Finding the Screen Recorder

1

The screen recorder lives in your Quick Settings panel — the tiles you see when you swipe down twice from the top.

  1. Swipe down twice from the top of your screen
  2. Tap the pencil/edit icon to edit your Quick Settings tiles
  3. Find "Screen Recorder" in the list and drag it to your active tiles
  4. Tap "Done" or the back button

Screen Recorder now appears in your Quick Settings. You only need to do this once.

Can't find it? On Samsung devices it may be called "Screen recorder." On some phones running Android 10, it may not exist — in that case, search your phone maker's app store for their official screen recorder app.

Recording Your Screen

2

Once the tile is in place:

  1. Swipe down twice and tap the Screen Recorder tile
  2. A settings popup appears — choose your audio source (more on this below)
  3. Tap "Start" — there's a 3-second countdown before recording begins
  4. A red dot or bar appears at the top of the screen while recording
  5. To stop: swipe down and tap the red notification, or tap the floating stop button

The video saves automatically to your Gallery or Photos app in a "Screen recordings" folder.

Audio Options Explained

OptionRecordsBest for
No audioNothingDemonstrations with on-screen text
Device audioSound from appsRecording games, music, videos
MicrophoneYour voice onlyTutorials, explanations
Device audio + MicBothFull commentary with app sounds
Note on device audio recording: Due to Android copyright protections, some streaming apps (Netflix, Spotify) block device audio recording.
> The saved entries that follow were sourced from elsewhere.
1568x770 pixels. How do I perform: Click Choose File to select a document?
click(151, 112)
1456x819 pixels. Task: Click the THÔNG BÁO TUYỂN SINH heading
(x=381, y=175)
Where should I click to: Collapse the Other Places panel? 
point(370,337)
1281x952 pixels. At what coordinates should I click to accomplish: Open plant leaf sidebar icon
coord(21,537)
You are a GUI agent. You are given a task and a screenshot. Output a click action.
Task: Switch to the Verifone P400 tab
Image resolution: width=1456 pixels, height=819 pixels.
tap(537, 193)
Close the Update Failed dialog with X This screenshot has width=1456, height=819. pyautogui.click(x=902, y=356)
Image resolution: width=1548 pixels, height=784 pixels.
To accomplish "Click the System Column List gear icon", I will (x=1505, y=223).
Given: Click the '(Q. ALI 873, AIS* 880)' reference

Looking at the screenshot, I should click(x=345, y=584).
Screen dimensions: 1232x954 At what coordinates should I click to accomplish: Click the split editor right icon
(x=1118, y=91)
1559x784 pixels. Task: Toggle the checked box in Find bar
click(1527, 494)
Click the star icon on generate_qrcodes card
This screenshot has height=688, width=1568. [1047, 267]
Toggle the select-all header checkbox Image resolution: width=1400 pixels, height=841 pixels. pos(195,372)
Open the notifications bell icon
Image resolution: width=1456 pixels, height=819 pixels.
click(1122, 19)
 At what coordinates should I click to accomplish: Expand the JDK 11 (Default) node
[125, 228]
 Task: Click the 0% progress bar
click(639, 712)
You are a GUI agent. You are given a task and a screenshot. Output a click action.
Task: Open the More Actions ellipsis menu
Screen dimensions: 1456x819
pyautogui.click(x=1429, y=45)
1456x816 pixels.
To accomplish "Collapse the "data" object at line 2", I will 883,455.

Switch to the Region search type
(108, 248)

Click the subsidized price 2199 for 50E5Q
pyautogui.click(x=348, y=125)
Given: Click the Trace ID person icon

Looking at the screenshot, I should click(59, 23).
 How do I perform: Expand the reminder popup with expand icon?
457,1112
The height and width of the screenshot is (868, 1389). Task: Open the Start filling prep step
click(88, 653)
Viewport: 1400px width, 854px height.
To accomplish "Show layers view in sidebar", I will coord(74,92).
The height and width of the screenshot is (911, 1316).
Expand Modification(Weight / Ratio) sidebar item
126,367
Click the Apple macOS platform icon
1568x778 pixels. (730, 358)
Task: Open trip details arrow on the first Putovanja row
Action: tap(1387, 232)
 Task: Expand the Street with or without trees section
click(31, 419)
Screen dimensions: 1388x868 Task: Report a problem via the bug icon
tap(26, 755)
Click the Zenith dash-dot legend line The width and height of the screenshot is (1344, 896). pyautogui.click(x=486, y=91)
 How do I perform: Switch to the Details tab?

The screen may appear black during recording of these apps.

Recording Settings Worth Knowing

Before starting, check these settings in the screen recorder options:

  • Resolution: Default is usually 1080p. Drop to 720p for smaller file sizes if you're sharing the recording
  • Show touches: Displays a visual circle where you tap — useful for tutorials
  • Front camera overlay: Shows a small window with your face while recording — good for reaction or commentary videos

Editing Your Recording

Once saved, open the video in Google Photos → Edit → Trim to cut out the beginning countdown and any extra footage at the end. For more advanced editing, CapCut (free) lets you add captions, cut sections, and export at any quality level.

File Location and Sharing

Screen recordings save as MP4 files to: Internal Storage → Movies → Screen Recordings

You can find them in Google Photos under "Screen recordings" album, or in Files by Google → Videos.